Seleksi Calon Anggota BPK Menghilangkan Uji Kompetensi

Kritik dari LSM dan DPD terhadap seleksi calon anggota Badan Pemeriksa Keuangan (BPK) yang diselenggarakan Komisi XI DPR ternyata tidak dihiraukan sama sekali. Komisi XI tetap melaju dengan segala ketertutupannya. Ini sekaligus menegaskan adanya agenda tersembunyi dibalik seleksi tersebut. Untuk itu ICW bersama IBC, PSHK dan TII memberikan pernyataan sikap.

Siaran Pers Bersama
IBC, ICW, PSHK, TII

Seleksi Calon Anggota BPK Menghilangkan Uji Kompetensi

Kritik dari LSM dan DPD terhadap seleksi calon anggota Badan Pemeriksa Keuangan (BPK) yang diselenggarakan Komisi XI DPR ternyata tidak dihiraukan sama sekali. Komisi XI tetap melaju dengan segala ketertutupannya. Ini sekaligus menegaskan adanya agenda tersembunyi dibalik seleksi tersebut.

Tidak akomodatif dan responsifnya Komisi XI DPR atas kritik publik terhadap proses pelaksanaan seleksi calon anggota BPK menambah daftar masalah dalam lembaga parlemen. BPK sebagai lembaga negara, sekaligus pengawas independen pengelolaan keuangan negara terancam gagal menjalankan fungsinya karena proses seleksi terhadap calon anggotanya yang tidak akuntabel dan tidak kredibel.

Manuver DPR dalam memandulkan lembaga antikorupsi sudah banyak jejak sejarahnya. Mulai dari tuntutan membubarkan KPK, menyandera RUU Pengadilan Tipikor dan kini Komisi XI akan 'melumpuhkan' BPK melalui sebuah proses seleksi yang tidak legitimate sama sekali.  

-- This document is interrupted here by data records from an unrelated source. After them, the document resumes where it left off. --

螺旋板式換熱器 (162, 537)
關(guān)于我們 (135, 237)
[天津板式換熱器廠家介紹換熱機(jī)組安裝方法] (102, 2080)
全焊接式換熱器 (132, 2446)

Proses seleksi calon anggota BPK di Komisi XI DPR menunjukkan gejala tersebut:

Pertama, ada isu yang kian menguat akhir-akhir ini bahwa alokasi jabatan anggota BPK akan lebih banyak diberikan jatahnya kepada anggota DPR yang mendaftar. Paling tidak, ada empat (4) jatah kursi anggota BPK bagi kalangan internal DPR dari tujuh kursi yang pada Oktober 2009 mendatang lowong.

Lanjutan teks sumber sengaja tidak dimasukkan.